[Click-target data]

- - - - -

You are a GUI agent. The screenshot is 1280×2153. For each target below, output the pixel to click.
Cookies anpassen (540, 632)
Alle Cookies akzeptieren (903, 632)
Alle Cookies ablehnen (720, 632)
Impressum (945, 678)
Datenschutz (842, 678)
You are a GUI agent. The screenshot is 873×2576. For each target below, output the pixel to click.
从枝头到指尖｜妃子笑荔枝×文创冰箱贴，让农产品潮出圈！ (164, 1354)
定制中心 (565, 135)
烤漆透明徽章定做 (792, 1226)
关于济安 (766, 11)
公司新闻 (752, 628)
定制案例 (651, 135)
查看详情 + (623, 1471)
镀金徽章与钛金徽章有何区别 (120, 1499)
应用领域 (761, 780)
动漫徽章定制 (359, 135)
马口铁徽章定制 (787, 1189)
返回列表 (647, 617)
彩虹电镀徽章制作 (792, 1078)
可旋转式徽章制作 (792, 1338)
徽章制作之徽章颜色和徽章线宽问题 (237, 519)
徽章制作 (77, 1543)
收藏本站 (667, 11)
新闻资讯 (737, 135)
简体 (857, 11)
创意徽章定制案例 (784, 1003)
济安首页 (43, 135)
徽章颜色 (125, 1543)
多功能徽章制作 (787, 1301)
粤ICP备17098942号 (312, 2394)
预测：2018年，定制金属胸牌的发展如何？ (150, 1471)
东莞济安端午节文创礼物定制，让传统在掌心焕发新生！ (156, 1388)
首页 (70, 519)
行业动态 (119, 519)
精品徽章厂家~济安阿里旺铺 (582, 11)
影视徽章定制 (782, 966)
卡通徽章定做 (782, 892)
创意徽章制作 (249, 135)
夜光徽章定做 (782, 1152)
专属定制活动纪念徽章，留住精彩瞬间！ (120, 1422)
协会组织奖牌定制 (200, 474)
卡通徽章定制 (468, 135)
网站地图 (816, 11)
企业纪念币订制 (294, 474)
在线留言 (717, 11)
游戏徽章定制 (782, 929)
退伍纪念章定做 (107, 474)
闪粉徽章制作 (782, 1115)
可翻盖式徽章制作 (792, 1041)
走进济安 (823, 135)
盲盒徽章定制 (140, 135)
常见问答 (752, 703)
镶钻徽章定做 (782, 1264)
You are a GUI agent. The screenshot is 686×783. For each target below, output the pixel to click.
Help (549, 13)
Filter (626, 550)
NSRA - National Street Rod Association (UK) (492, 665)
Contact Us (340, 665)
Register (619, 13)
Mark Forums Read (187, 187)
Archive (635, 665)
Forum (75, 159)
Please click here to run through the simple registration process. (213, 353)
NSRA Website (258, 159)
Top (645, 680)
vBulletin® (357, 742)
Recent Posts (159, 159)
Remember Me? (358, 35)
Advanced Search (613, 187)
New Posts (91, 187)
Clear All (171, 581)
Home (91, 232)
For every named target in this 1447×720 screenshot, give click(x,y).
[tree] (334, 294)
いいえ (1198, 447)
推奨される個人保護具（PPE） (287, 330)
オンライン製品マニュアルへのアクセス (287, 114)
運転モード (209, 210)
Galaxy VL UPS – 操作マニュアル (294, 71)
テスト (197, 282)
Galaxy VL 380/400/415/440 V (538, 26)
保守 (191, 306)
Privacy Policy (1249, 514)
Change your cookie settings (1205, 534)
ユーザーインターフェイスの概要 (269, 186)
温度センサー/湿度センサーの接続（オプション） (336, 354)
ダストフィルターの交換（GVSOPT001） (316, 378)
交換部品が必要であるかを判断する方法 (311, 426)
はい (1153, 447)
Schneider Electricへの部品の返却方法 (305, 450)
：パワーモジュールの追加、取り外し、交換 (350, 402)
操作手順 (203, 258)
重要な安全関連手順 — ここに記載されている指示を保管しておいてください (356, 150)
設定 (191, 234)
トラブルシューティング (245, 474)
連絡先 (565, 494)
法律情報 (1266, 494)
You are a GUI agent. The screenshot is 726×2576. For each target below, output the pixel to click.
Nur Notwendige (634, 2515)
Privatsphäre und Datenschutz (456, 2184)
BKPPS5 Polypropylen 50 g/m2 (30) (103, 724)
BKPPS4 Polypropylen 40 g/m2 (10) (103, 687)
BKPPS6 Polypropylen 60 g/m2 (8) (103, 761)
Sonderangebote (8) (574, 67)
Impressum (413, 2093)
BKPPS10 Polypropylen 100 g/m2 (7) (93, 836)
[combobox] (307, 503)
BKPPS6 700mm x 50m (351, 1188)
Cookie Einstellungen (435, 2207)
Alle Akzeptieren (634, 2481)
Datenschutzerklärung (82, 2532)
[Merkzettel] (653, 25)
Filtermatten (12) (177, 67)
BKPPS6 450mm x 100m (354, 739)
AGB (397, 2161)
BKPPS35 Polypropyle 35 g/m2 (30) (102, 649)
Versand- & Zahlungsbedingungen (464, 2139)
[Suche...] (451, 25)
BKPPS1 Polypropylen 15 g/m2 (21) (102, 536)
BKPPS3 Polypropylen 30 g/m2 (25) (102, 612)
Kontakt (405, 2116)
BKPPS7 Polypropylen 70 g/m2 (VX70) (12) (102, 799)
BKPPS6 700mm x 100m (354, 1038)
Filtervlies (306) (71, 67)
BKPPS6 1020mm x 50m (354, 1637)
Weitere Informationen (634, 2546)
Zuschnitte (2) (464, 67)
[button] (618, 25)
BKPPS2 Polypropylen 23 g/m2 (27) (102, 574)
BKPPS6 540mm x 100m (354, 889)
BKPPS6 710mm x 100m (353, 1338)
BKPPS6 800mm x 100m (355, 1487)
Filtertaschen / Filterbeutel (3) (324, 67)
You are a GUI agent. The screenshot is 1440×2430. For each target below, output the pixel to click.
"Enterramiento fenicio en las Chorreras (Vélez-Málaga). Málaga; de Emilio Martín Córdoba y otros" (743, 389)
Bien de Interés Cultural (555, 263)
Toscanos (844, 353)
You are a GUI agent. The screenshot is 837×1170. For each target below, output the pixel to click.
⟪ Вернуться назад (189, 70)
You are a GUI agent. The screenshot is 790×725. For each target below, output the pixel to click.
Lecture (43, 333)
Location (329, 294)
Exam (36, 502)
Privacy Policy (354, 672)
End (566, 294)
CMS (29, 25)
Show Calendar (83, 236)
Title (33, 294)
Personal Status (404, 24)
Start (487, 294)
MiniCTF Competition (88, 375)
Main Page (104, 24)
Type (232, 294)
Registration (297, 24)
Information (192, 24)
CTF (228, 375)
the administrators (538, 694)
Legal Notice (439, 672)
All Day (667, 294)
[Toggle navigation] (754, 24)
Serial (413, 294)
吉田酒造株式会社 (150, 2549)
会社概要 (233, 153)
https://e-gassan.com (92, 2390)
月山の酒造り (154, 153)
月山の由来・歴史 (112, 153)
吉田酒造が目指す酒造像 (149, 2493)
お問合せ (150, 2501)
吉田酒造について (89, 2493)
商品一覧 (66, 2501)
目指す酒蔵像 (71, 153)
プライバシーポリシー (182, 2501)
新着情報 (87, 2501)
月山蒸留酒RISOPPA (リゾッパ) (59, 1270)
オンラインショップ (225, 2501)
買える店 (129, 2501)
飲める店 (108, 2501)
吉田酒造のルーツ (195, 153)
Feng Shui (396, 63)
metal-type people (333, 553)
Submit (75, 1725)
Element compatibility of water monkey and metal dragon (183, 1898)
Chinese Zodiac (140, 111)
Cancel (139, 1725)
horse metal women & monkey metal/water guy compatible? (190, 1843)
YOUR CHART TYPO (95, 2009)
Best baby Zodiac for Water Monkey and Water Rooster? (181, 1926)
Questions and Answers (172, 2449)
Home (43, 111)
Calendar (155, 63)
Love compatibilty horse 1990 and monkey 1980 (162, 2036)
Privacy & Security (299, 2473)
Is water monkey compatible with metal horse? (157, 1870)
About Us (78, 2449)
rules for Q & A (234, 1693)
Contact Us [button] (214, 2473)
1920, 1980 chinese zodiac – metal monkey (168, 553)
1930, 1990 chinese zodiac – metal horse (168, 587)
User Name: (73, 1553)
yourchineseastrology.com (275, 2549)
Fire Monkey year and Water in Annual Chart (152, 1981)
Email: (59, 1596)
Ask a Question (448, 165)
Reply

- - - - -

* WHAT THE EXERCISE ASKS *
Reproduce the records verbatim, from their first line through the line that contains "Datenschutz (842, 678)".

* SOLUTION TO THE PROBLEM *
You are a GUI agent. The screenshot is 1280×2153. For each target below, output the pixel to click.
Cookies anpassen (540, 632)
Alle Cookies akzeptieren (903, 632)
Alle Cookies ablehnen (720, 632)
Impressum (945, 678)
Datenschutz (842, 678)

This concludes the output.